# [Record set]
>>>

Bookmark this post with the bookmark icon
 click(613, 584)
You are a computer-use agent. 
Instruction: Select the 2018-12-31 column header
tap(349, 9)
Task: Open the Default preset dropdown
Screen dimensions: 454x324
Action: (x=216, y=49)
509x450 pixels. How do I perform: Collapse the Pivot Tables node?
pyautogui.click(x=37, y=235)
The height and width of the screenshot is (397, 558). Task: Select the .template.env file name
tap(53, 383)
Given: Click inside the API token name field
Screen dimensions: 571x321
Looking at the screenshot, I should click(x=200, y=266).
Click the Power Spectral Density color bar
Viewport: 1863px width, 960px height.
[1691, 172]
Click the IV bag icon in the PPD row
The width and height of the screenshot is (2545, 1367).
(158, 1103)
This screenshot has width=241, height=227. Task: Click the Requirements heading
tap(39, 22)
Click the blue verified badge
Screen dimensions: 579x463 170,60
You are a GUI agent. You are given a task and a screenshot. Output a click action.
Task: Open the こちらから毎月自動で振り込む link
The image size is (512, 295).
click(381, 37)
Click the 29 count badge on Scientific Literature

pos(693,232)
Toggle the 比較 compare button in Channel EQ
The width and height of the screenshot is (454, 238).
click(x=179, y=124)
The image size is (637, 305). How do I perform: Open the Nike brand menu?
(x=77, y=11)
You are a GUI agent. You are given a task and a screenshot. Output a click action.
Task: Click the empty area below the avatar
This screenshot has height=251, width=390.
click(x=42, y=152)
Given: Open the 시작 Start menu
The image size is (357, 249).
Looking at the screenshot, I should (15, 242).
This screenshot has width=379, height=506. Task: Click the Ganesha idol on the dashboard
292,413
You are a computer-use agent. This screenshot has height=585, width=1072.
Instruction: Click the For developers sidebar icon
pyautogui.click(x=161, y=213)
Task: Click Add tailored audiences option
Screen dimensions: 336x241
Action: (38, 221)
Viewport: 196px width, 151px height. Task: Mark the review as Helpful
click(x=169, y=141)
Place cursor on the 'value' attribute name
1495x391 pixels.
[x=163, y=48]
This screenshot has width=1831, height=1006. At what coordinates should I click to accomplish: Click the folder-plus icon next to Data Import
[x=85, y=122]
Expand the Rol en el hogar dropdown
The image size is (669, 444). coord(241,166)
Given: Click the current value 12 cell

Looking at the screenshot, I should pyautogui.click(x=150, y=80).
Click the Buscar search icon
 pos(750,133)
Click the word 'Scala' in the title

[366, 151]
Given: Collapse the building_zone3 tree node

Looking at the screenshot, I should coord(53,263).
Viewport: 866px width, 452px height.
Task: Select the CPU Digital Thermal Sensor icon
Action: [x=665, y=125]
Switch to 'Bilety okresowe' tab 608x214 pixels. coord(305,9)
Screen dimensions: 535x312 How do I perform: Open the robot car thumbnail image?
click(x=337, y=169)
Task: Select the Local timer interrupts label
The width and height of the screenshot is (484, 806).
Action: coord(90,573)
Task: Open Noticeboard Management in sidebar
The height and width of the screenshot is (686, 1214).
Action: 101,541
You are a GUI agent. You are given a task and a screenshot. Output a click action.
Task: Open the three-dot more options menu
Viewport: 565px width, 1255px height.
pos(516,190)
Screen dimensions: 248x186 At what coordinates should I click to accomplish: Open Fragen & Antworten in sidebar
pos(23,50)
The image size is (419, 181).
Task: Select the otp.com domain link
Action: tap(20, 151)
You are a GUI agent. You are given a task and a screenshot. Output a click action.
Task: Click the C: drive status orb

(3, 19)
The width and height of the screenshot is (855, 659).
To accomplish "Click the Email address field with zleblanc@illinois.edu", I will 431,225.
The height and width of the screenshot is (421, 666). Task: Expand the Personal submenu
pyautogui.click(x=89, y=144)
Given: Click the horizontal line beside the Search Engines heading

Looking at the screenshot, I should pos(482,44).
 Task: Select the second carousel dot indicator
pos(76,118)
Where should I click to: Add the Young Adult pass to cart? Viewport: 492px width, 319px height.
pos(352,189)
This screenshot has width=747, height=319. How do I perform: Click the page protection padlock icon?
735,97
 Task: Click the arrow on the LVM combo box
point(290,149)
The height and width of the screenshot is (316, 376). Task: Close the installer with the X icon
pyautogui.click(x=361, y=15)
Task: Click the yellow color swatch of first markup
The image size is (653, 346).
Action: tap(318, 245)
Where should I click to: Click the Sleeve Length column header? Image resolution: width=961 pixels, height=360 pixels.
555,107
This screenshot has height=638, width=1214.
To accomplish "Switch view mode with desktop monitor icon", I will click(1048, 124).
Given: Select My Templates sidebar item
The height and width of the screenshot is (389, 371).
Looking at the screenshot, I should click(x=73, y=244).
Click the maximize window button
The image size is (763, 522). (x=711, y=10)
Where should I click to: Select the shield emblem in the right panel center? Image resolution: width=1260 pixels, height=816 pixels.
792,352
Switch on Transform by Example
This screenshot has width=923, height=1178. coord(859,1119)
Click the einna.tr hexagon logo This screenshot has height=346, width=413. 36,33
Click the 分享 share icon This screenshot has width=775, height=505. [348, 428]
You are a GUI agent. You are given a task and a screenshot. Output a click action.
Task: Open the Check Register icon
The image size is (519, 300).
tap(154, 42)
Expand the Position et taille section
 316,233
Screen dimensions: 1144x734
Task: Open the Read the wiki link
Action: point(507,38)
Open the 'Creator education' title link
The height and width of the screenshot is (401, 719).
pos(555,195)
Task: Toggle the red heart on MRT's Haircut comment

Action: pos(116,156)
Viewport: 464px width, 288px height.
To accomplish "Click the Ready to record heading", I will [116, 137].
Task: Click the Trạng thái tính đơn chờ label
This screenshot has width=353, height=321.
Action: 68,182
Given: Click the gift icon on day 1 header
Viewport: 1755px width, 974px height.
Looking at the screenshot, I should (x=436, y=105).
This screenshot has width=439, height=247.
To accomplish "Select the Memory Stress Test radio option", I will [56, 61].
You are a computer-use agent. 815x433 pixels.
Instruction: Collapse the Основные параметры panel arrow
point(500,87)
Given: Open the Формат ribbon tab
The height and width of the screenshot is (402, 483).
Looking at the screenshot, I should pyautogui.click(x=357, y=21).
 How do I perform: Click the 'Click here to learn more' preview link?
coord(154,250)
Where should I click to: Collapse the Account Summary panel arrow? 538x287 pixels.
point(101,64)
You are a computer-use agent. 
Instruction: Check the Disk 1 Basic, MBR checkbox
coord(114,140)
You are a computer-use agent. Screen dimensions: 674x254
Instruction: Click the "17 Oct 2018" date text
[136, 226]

<<<

# [Assigned task]
An exact copy of all the entries is what's needed; write it out.

# [Written answer]
Bookmark this post with the bookmark icon
 click(613, 584)
You are a computer-use agent. 
Instruction: Select the 2018-12-31 column header
tap(349, 9)
Task: Open the Default preset dropdown
Screen dimensions: 454x324
Action: (x=216, y=49)
509x450 pixels. How do I perform: Collapse the Pivot Tables node?
pyautogui.click(x=37, y=235)
The height and width of the screenshot is (397, 558). Task: Select the .template.env file name
tap(53, 383)
Given: Click inside the API token name field
Screen dimensions: 571x321
Looking at the screenshot, I should click(x=200, y=266).
Click the Power Spectral Density color bar
Viewport: 1863px width, 960px height.
[1691, 172]
Click the IV bag icon in the PPD row
The width and height of the screenshot is (2545, 1367).
(158, 1103)
This screenshot has width=241, height=227. Task: Click the Requirements heading
tap(39, 22)
Click the blue verified badge
Screen dimensions: 579x463 170,60
You are a GUI agent. You are given a task and a screenshot. Output a click action.
Task: Open the こちらから毎月自動で振り込む link
The image size is (512, 295).
click(381, 37)
Click the 29 count badge on Scientific Literature

pos(693,232)
Toggle the 比較 compare button in Channel EQ
The width and height of the screenshot is (454, 238).
click(x=179, y=124)
The image size is (637, 305). How do I perform: Open the Nike brand menu?
(x=77, y=11)
You are a GUI agent. You are given a task and a screenshot. Output a click action.
Task: Click the empty area below the avatar
This screenshot has height=251, width=390.
click(x=42, y=152)
Given: Open the 시작 Start menu
The image size is (357, 249).
Looking at the screenshot, I should (15, 242).
This screenshot has width=379, height=506. Task: Click the Ganesha idol on the dashboard
292,413
You are a computer-use agent. This screenshot has height=585, width=1072.
Instruction: Click the For developers sidebar icon
pyautogui.click(x=161, y=213)
Task: Click Add tailored audiences option
Screen dimensions: 336x241
Action: (38, 221)
Viewport: 196px width, 151px height. Task: Mark the review as Helpful
click(x=169, y=141)
Place cursor on the 'value' attribute name
1495x391 pixels.
[x=163, y=48]
This screenshot has width=1831, height=1006. At what coordinates should I click to accomplish: Click the folder-plus icon next to Data Import
[x=85, y=122]
Expand the Rol en el hogar dropdown
The image size is (669, 444). coord(241,166)
Given: Click the current value 12 cell

Looking at the screenshot, I should pyautogui.click(x=150, y=80).
Click the Buscar search icon
 pos(750,133)
Click the word 'Scala' in the title

[366, 151]
Given: Collapse the building_zone3 tree node

Looking at the screenshot, I should coord(53,263).
Viewport: 866px width, 452px height.
Task: Select the CPU Digital Thermal Sensor icon
Action: [x=665, y=125]
Switch to 'Bilety okresowe' tab 608x214 pixels. coord(305,9)
Screen dimensions: 535x312 How do I perform: Open the robot car thumbnail image?
click(x=337, y=169)
Task: Select the Local timer interrupts label
The width and height of the screenshot is (484, 806).
Action: coord(90,573)
Task: Open Noticeboard Management in sidebar
The height and width of the screenshot is (686, 1214).
Action: 101,541
You are a GUI agent. You are given a task and a screenshot. Output a click action.
Task: Open the three-dot more options menu
Viewport: 565px width, 1255px height.
pos(516,190)
Screen dimensions: 248x186 At what coordinates should I click to accomplish: Open Fragen & Antworten in sidebar
pos(23,50)
The image size is (419, 181).
Task: Select the otp.com domain link
Action: tap(20, 151)
You are a GUI agent. You are given a task and a screenshot. Output a click action.
Task: Click the C: drive status orb

(3, 19)
The width and height of the screenshot is (855, 659).
To accomplish "Click the Email address field with zleblanc@illinois.edu", I will 431,225.
The height and width of the screenshot is (421, 666). Task: Expand the Personal submenu
pyautogui.click(x=89, y=144)
Given: Click the horizontal line beside the Search Engines heading

Looking at the screenshot, I should pos(482,44).
 Task: Select the second carousel dot indicator
pos(76,118)
Where should I click to: Add the Young Adult pass to cart? Viewport: 492px width, 319px height.
pos(352,189)
This screenshot has width=747, height=319. How do I perform: Click the page protection padlock icon?
735,97
 Task: Click the arrow on the LVM combo box
point(290,149)
The height and width of the screenshot is (316, 376). Task: Close the installer with the X icon
pyautogui.click(x=361, y=15)
Task: Click the yellow color swatch of first markup
The image size is (653, 346).
Action: tap(318, 245)
Where should I click to: Click the Sleeve Length column header? Image resolution: width=961 pixels, height=360 pixels.
555,107
This screenshot has height=638, width=1214.
To accomplish "Switch view mode with desktop monitor icon", I will click(1048, 124).
Given: Select My Templates sidebar item
The height and width of the screenshot is (389, 371).
Looking at the screenshot, I should click(x=73, y=244).
Click the maximize window button
The image size is (763, 522). (x=711, y=10)
Where should I click to: Select the shield emblem in the right panel center? Image resolution: width=1260 pixels, height=816 pixels.
792,352
Switch on Transform by Example
This screenshot has width=923, height=1178. coord(859,1119)
Click the einna.tr hexagon logo This screenshot has height=346, width=413. 36,33
Click the 分享 share icon This screenshot has width=775, height=505. [348, 428]
You are a GUI agent. You are given a task and a screenshot. Output a click action.
Task: Open the Check Register icon
The image size is (519, 300).
tap(154, 42)
Expand the Position et taille section
 316,233
Screen dimensions: 1144x734
Task: Open the Read the wiki link
Action: point(507,38)
Open the 'Creator education' title link
The height and width of the screenshot is (401, 719).
pos(555,195)
Task: Toggle the red heart on MRT's Haircut comment

Action: pos(116,156)
Viewport: 464px width, 288px height.
To accomplish "Click the Ready to record heading", I will [116, 137].
Task: Click the Trạng thái tính đơn chờ label
This screenshot has width=353, height=321.
Action: 68,182
Given: Click the gift icon on day 1 header
Viewport: 1755px width, 974px height.
Looking at the screenshot, I should (x=436, y=105).
This screenshot has width=439, height=247.
To accomplish "Select the Memory Stress Test radio option", I will [56, 61].
You are a computer-use agent. 815x433 pixels.
Instruction: Collapse the Основные параметры panel arrow
point(500,87)
Given: Open the Формат ribbon tab
The height and width of the screenshot is (402, 483).
Looking at the screenshot, I should pyautogui.click(x=357, y=21).
 How do I perform: Click the 'Click here to learn more' preview link?
coord(154,250)
Where should I click to: Collapse the Account Summary panel arrow? 538x287 pixels.
point(101,64)
You are a computer-use agent. 
Instruction: Check the Disk 1 Basic, MBR checkbox
coord(114,140)
You are a computer-use agent. Screen dimensions: 674x254
Instruction: Click the "17 Oct 2018" date text
[136, 226]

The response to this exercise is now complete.